Small Claims Decisions

Decision Information

Decision Content

Date Issued: March 8, 2019

File: SC-2018-005768

Type: Small Claims

Civil Resolution Tribunal

Indexed as: Ricketson v. The Corporation of the District of Saanich, 2019 BCCRT 285

Between:

Charles Ricketson

Applicant

And:

The Corporation of the District of Saanich

Respondent

REASONS FOR DECISION

Tribunal Member:

Sarah Orr

INTRODUCTION

1.      This is a dispute about a damaged driveway. The applicant, Charles Ricketson, says the roots of a tree on the boulevard in front of his home which was owned by the respondent, The Corporation of the District of Saanich, grew under his driveway causing damage. The applicant wants the respondent to pay him $3,500 for the cost of repairing his damaged driveway.

2.      The respondent says it is not responsible for the cost of repairing the applicant’s driveway, and that once it became aware of the issue it removed the tree within a reasonable period of time.  

3.      The applicant is self-represented. The respondent is represented by an employee or principal.

JURISDICTION AND PROCEDURE

4.      These are the formal written reasons of the Civil Resolution Tribunal (tribunal). The tribunal has jurisdiction over small claims brought under section 118 of the Civil Resolution Tribunal Act. The tribunal’s mandate is to provide dispute resolution services accessibly, quickly, economically, informally, and flexibly. In resolving disputes, the tribunal must apply principles of law and fairness, and recognize any relationships between parties to a dispute that will likely continue after the dispute resolution process has ended.

5.      The tribunal has discretion to decide the format of the hearing, including by writing, telephone, videoconferencing, email, or a combination of these. I decided to hear this dispute through written submissions, because I find that there are no significant issues of credibility or other reasons that might require an oral hearing.

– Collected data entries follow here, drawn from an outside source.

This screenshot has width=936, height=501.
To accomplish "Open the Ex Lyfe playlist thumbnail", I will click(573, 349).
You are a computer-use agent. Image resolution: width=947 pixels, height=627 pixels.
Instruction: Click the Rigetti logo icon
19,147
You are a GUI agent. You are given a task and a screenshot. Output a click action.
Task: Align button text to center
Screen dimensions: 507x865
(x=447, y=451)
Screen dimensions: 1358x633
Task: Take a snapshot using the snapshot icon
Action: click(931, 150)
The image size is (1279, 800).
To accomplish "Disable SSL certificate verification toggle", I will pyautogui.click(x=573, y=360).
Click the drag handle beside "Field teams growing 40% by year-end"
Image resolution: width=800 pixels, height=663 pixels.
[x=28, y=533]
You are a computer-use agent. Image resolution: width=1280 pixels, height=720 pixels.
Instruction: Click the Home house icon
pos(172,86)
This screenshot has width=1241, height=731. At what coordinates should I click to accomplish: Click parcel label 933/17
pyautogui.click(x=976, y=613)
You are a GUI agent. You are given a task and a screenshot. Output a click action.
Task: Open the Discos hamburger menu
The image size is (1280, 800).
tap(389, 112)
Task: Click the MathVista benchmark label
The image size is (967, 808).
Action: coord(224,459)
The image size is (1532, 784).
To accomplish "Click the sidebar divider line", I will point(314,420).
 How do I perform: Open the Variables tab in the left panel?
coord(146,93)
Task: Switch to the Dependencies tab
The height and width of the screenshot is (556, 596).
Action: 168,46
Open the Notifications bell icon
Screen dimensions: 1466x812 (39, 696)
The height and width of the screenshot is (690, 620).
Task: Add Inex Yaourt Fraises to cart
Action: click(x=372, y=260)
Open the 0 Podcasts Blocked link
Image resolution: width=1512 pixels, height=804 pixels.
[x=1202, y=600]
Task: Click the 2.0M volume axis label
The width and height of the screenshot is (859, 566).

6.      The tribunal may accept as evidence information that it considers relevant, necessary and appropriate, whether or not the information would be admissible in a court of law. The tribunal may also ask questions of the parties and witnesses and inform itself in any other way it considers appropriate.

7.      Under tribunal rule 126, in resolving this dispute the tribunal may order a party to do or stop doing something, order a party to pay money, or order any other terms or conditions the tribunal considers appropriate.

ISSUES

8.      The issue in this dispute is whether the respondent is required to pay the applicant $3,500 for the cost of repairing his driveway.

EVIDENCE AND ANALYSIS

9.      In a civil claim like this one, the applicant must prove their claim on a balance of probabilities. This means I must find it is more likely than not that the applicant’s position is correct.

10.   I have only addressed the parties’ evidence and submissions to the extent necessary to explain and give context to my decision. For the following reasons, I dismiss the applicant’s claims.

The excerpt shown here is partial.